Work instructions:
Copy every line from the data below in which the string "agent" can be found.

Raw data:

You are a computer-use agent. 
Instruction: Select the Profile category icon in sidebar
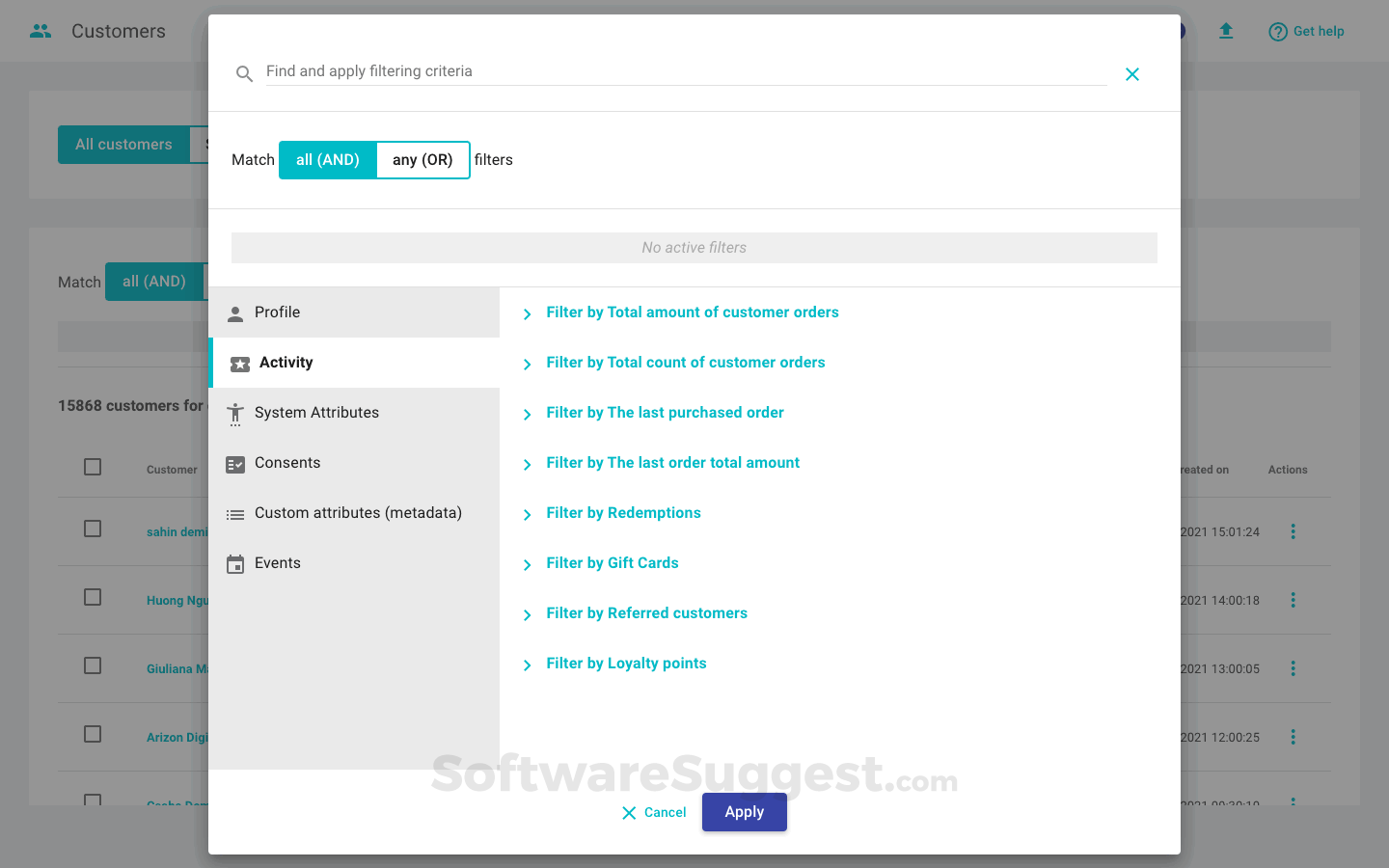(235, 312)
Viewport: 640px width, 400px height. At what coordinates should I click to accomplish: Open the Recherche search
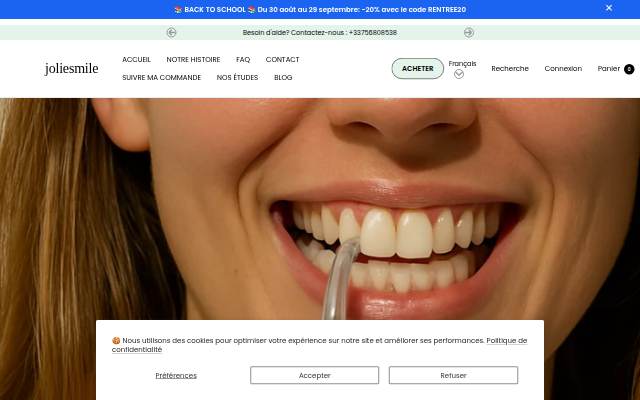pos(510,69)
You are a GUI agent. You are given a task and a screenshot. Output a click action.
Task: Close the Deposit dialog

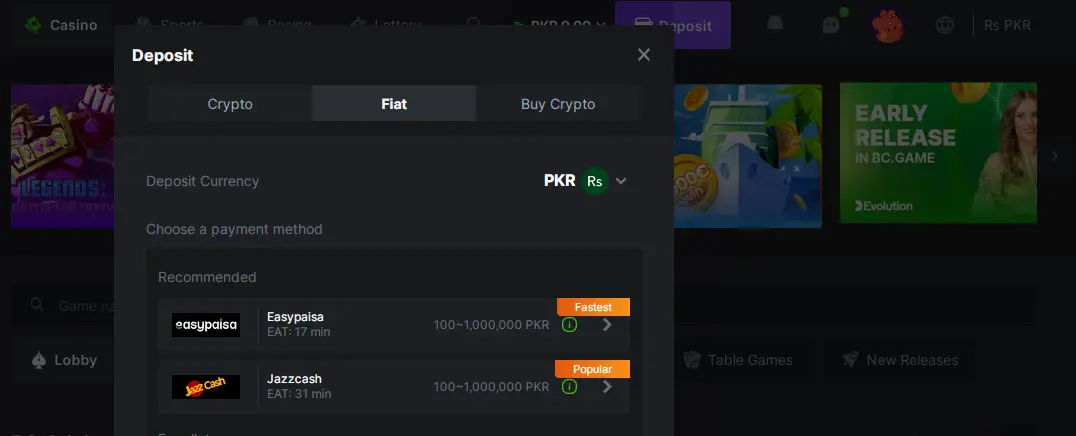644,55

Final answer:
You are a computer-use agent. 
You are a GUI agent. You are given a task and a screenshot. Output a click action.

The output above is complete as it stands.